If the [sic] relates to the phrase “Knowledge Modelling” then this is simply the way an increasing number of our customers refer to the subject. If it is with regards to the spelling “modelling” can I point out that this spelling is in fact perfectly ok? I believe in the US you prefer “modeling”.

“In France the company does business as Albert France SA. In the UK, it is Albert UK. In North America, the company works with Propelion Internet Solutions Inc”

The registered company is GoAlbert SA trading as AMI Software. All commercially activities are conducted under the name AMI Software. The company’s core technology is called the Automatic Meaning Interpreter™ (AMI) and AMI is how our customers refer to us.

“Functions are accessed via htpp services” (http)

“and Mike Alderton as UK sales manager.” I am the General Manager; our Sales Manager is Theresa Farrell. (I’m not someone particularly concerned about titles, but just in terms of accuracy..)

“What’s peculiar is that information about the company seems to have tapered off by October 2008, and I can’t determine if the search and content processing company is still open for business. With the problems at such companies as Lycos and SurfRay on my mind, I am curious. If anyone has information about the status of this company, please, use the comments section of the Web log to post the information”

This statement could harm the company and its investors and I’d like to update you.

Just to summarise in brief….

In 2008 AMI has achieved a record year of revenue growth and new customer signings; in effect in the last year the company has almost doubled in size and is profitable at a better than market average % rate. We have very high levels of customer satisfaction and indeed, if you’d find it useful, I’d be more than pleased to arrange for you to speak directly with our customers.

We are one of the few companies in our sector that is currently recruiting for new hires in Sales and Engineering.

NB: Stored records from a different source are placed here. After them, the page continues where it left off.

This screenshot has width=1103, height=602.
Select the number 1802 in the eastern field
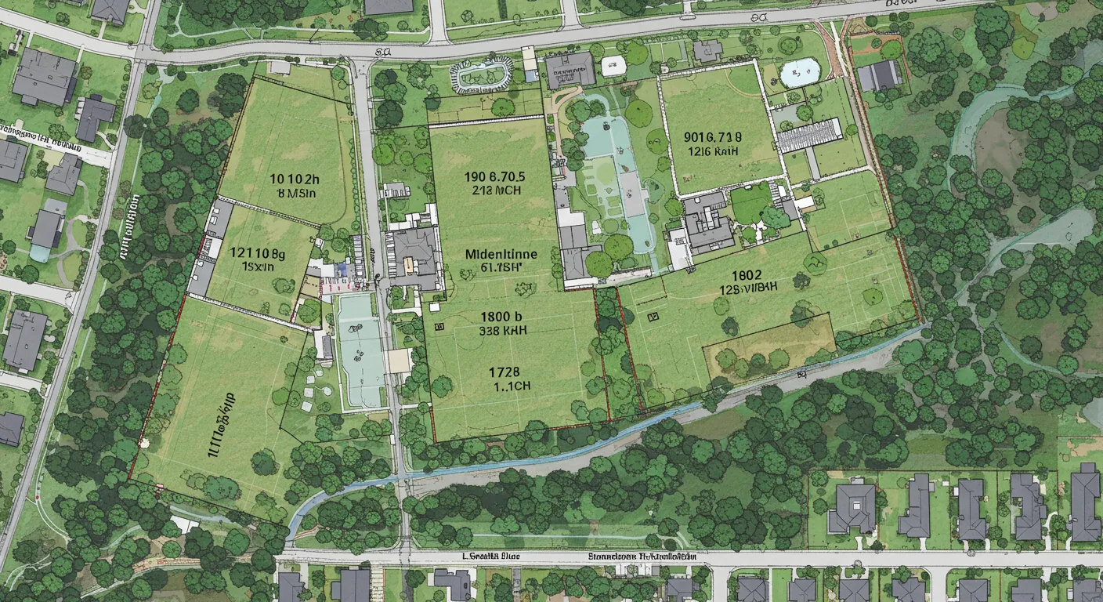coord(747,275)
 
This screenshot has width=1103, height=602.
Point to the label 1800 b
coord(502,317)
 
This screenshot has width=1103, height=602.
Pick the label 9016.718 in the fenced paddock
coord(712,136)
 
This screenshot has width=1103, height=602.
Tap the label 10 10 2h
coord(295,177)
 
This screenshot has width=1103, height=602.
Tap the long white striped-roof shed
coord(809,135)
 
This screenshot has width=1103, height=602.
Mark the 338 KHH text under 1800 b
coord(502,331)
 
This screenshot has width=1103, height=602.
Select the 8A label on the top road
coord(383,52)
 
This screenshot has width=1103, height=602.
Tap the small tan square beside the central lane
coord(399,361)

In the UK we have recently moved to larger offices and I would be very happy to welcome you here in Cambridge (UK) or Paris or Montpellier at anytime.

I’d like to call you to make sure you’re happy with this update and, if useful, send you some further information about us and our products.

I am a bit fuzzy on the company name. I don’t have nitty gritty detail about the current version’s most recent features. If I get some substantive data, I will post a summary.

If anyone can post an update about the urls and names, let me know. I have added this company to my active watch.

Alas, I have no plans to visit the UK any time soon. News releases and phones numbers that point to a line answered by a human are somewhat useful to me. Fast response to my queries is helpful. The addled goose waddles in a purposeful manner.

You know what I know. Sounds like the firm is doing well. Check out the company’s software offerings.

With search vendors repositioning and shifting to new business models, I will have lots of questions. Now I am curious about Attensity’s open source initiative. That’s my current topic.